The HTTP status codes that should trigger an automatic retry include:

  • 408 (Request Timeout): The server took too long to respond. Retrying may help.
  • 429 (Too Many Requests): Indicates rate-limiting. Retry after the delay specified in the Retry-After header.
  • 500 (Internal Server Error): A server-side issue that may resolve itself. Retrying is optional.
  • 502 (Bad Gateway): Suggests a temporary network issue or service stack disruption that may self-correct.
  • 503 (Service Unavailable): May be due to temporary service outages or in-progress deployments.
  • 504 (Gateway Timeout): A downstream server (e.g., DNS) didn’t respond in time. Retrying may resolve the issue.

Implementing retries for these status codes (ideally with exponential back-off and retry limits) improves an application’s ability to handle network hiccups and temporary server errors. The trade-off is additional latency. API gateways and other elements of the stack may limit how long a client can wait.

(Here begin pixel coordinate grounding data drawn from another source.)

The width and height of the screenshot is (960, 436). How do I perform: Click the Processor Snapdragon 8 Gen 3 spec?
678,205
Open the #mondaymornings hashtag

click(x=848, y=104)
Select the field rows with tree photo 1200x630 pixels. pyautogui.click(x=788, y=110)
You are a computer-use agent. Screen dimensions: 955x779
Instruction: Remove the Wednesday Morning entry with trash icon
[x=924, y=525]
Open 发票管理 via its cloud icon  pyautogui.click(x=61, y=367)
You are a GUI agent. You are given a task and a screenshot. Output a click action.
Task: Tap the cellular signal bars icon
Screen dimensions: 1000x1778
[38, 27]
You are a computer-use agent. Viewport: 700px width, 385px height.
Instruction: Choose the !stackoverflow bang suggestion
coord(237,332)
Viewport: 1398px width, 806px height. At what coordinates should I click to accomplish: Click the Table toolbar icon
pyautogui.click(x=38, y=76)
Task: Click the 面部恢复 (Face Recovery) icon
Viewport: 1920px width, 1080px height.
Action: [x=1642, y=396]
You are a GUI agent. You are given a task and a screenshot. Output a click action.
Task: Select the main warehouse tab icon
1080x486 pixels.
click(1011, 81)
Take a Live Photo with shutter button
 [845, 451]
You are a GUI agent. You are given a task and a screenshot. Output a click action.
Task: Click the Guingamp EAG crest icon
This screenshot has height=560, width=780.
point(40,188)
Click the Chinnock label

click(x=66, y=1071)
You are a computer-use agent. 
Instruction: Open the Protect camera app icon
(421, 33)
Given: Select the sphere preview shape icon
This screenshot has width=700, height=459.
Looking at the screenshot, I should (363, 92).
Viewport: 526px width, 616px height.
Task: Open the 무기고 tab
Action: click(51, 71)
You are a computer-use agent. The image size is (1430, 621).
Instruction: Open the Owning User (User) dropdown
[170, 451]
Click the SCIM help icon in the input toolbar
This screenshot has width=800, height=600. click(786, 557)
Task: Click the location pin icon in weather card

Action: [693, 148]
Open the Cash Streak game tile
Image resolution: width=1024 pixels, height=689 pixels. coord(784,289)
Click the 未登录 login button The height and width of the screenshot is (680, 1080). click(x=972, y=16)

Status Codes That Should Not Trigger Retry

Some HTTP status codes represent permanent errors or client-side issues that automatic retries cannot resolve. In such cases, automatically retrying the request leads to unnecessary resource consumption or even worsen the situation. These include:

  • 400 (Bad Request): The client sent an invalid request. Fix the issue in the request before trying again.
  • 401 (Unauthorized): Authentication is required or failed. Fix the authentication issue before trying again (e.g. get a fresh token).
  • 403 (Forbidden): The client lacks permission to access the resource. Retrying will not change the server’s response. Fix the authorization issue such as getting a new a token with additional scopes before trying again.
  • 404 (Not Found): The requested resource does not exist. Retrying will not succeed unless the resource becomes available later due to some background processing.
  • 405 (Method Not Allowed): The HTTP method used is not supported. Retrying with the same method will not resolve the issue.
  • 409 (Conflict): Indicates a conflict in the request such as unique constraints for referential integrity. Retrying without addressing the conflict will continue to fail.
  • 422 (Unprocessable Entity): The server understands the request but cannot process it due to semantic errors. Fix the issue in the request before trying again.

For these status codes, client-side adjustments or corrections are required before reattempting the request.